A faithful, word-for-word copy of the data below is required, without pictures.

[Screenshot grounding data]
»»

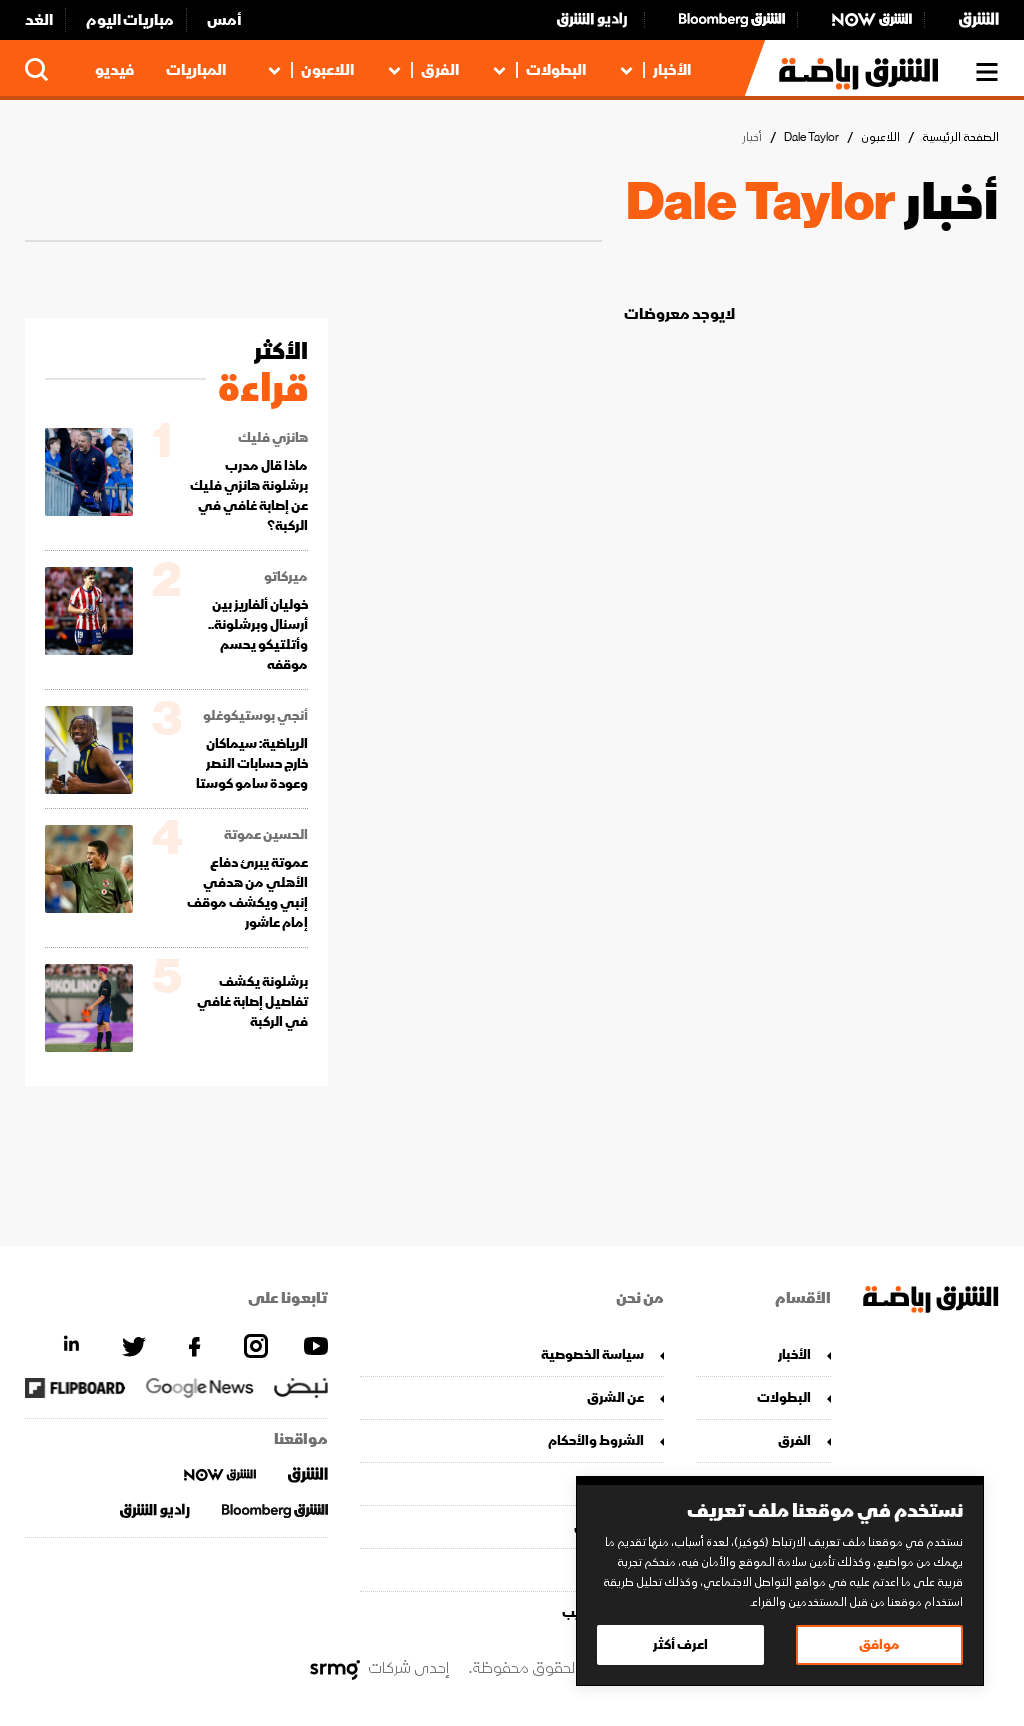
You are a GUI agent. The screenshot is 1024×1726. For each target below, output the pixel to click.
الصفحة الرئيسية (960, 137)
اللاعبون (327, 70)
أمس (224, 20)
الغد (39, 20)
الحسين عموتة (266, 835)
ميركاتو (286, 577)
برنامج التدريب (602, 1612)
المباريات (196, 70)
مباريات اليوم (130, 20)
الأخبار (672, 70)
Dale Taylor (811, 137)
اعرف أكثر (680, 1644)
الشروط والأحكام (595, 1440)
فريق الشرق (608, 1526)
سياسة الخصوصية (592, 1354)
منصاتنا (622, 1483)
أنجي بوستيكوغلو (255, 716)
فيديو (114, 70)
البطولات (556, 70)
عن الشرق (615, 1397)
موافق (879, 1644)
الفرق (440, 70)
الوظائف (618, 1569)
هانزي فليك (273, 438)
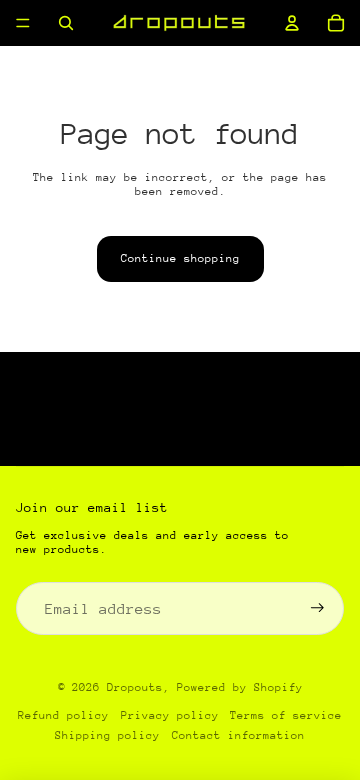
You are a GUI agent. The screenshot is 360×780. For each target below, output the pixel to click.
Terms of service (286, 715)
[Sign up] (317, 608)
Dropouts (135, 687)
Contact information (238, 735)
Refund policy (63, 715)
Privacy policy (170, 715)
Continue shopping (180, 258)
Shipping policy (107, 735)
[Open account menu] (292, 23)
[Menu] (23, 23)
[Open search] (66, 23)
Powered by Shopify (240, 687)
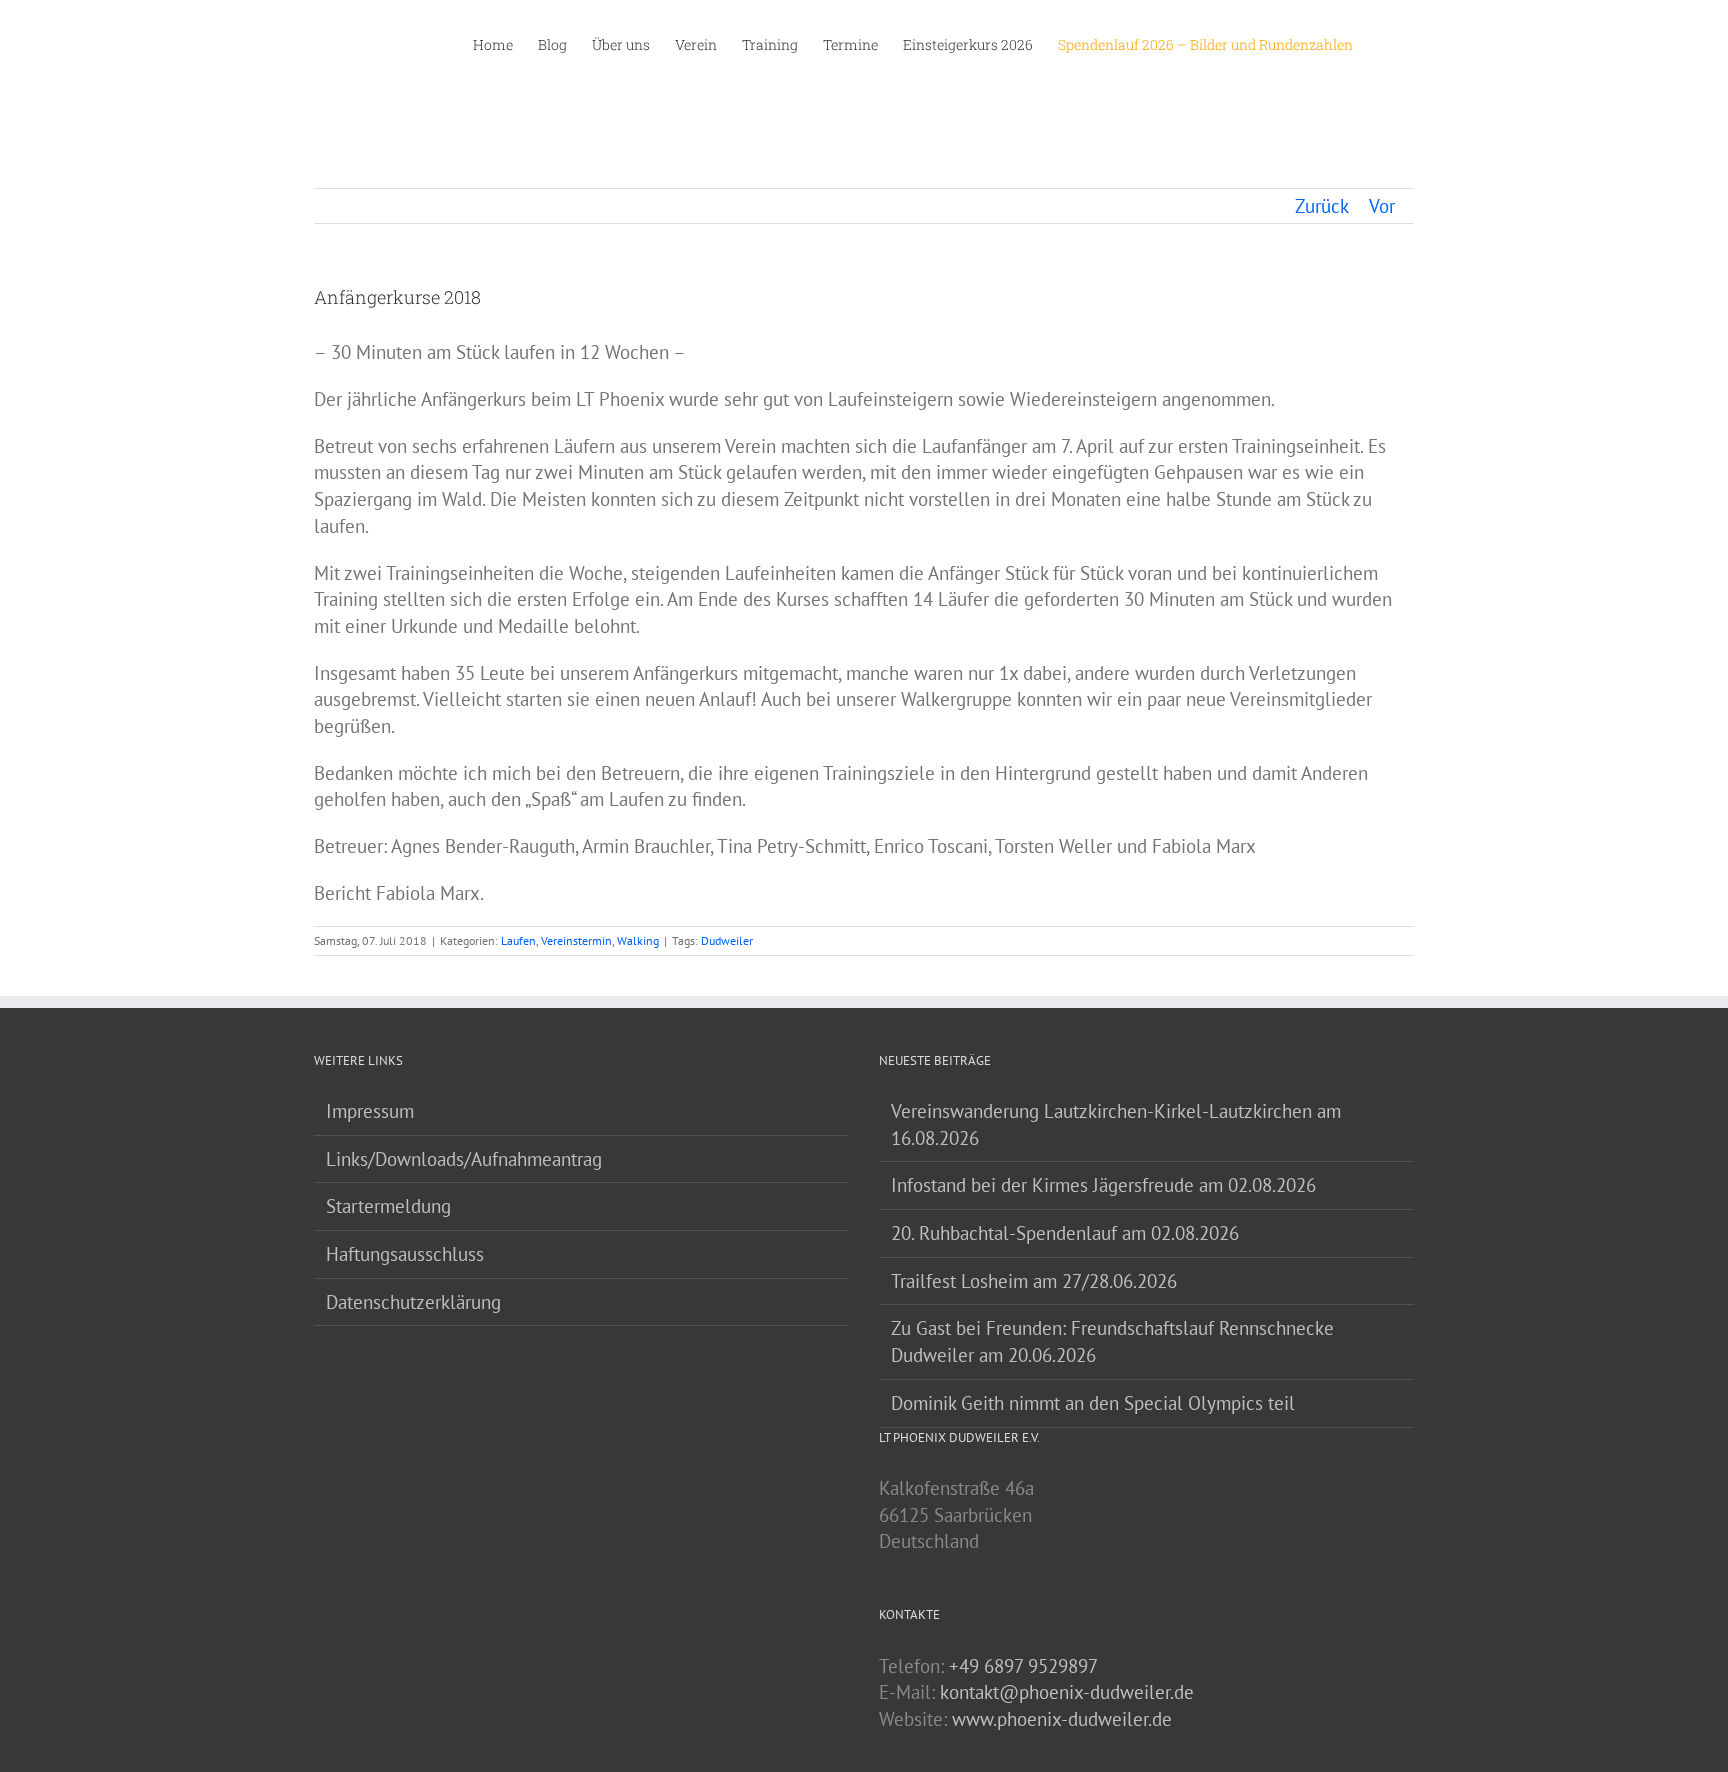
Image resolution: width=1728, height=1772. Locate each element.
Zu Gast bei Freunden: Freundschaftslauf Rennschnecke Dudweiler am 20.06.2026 (1112, 1341)
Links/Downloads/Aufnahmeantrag (464, 1159)
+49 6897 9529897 (1023, 1666)
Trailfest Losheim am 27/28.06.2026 (1034, 1281)
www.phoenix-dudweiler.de (1062, 1719)
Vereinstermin (576, 940)
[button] (1383, 43)
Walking (638, 940)
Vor (1382, 206)
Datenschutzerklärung (413, 1302)
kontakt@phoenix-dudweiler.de (1067, 1692)
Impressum (370, 1111)
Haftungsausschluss (405, 1254)
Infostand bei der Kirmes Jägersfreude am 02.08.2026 (1103, 1185)
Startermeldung (388, 1206)
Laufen (518, 940)
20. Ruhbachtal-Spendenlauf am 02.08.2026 (1065, 1233)
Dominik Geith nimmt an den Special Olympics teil (1093, 1403)
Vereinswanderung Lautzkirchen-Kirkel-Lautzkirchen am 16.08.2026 (1116, 1124)
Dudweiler (727, 940)
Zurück (1322, 206)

««

WRITTEN ANSWER:
You are a GUI agent. The screenshot is 1024×1726. For each target below, output the pixel to click.
الصفحة الرئيسية (960, 137)
اللاعبون (327, 70)
أمس (224, 20)
الغد (39, 20)
الحسين عموتة (266, 835)
ميركاتو (286, 577)
برنامج التدريب (602, 1612)
المباريات (196, 70)
مباريات اليوم (130, 20)
الأخبار (672, 70)
Dale Taylor (811, 137)
اعرف أكثر (680, 1644)
الشروط والأحكام (595, 1440)
فريق الشرق (608, 1526)
سياسة الخصوصية (592, 1354)
منصاتنا (622, 1483)
أنجي بوستيكوغلو (255, 716)
فيديو (114, 70)
البطولات (556, 70)
عن الشرق (615, 1397)
موافق (879, 1644)
الفرق (440, 70)
الوظائف (618, 1569)
هانزي فليك (273, 438)
You are a GUI agent. The screenshot is 360×780. For each target below, output the pixel to click.
Terms of service (286, 715)
[Sign up] (317, 608)
Dropouts (135, 687)
Contact information (238, 735)
Refund policy (63, 715)
Privacy policy (170, 715)
Continue shopping (180, 258)
Shipping policy (107, 735)
[Open account menu] (292, 23)
[Menu] (23, 23)
[Open search] (66, 23)
Powered by Shopify (240, 687)
Image resolution: width=1728, height=1772. Locate each element.
Zu Gast bei Freunden: Freundschaftslauf Rennschnecke Dudweiler am 20.06.2026 (1112, 1341)
Links/Downloads/Aufnahmeantrag (464, 1159)
+49 6897 9529897 (1023, 1666)
Trailfest Losheim am 27/28.06.2026 (1034, 1281)
www.phoenix-dudweiler.de (1062, 1719)
Vereinstermin (576, 940)
[button] (1383, 43)
Walking (638, 940)
Vor (1382, 206)
Datenschutzerklärung (413, 1302)
kontakt@phoenix-dudweiler.de (1067, 1692)
Impressum (370, 1111)
Haftungsausschluss (405, 1254)
Infostand bei der Kirmes Jägersfreude am 02.08.2026 (1103, 1185)
Startermeldung (388, 1206)
Laufen (518, 940)
20. Ruhbachtal-Spendenlauf am 02.08.2026 (1065, 1233)
Dominik Geith nimmt an den Special Olympics teil (1093, 1403)
Vereinswanderung Lautzkirchen-Kirkel-Lautzkirchen am 16.08.2026 (1116, 1124)
Dudweiler (727, 940)
Zurück (1322, 206)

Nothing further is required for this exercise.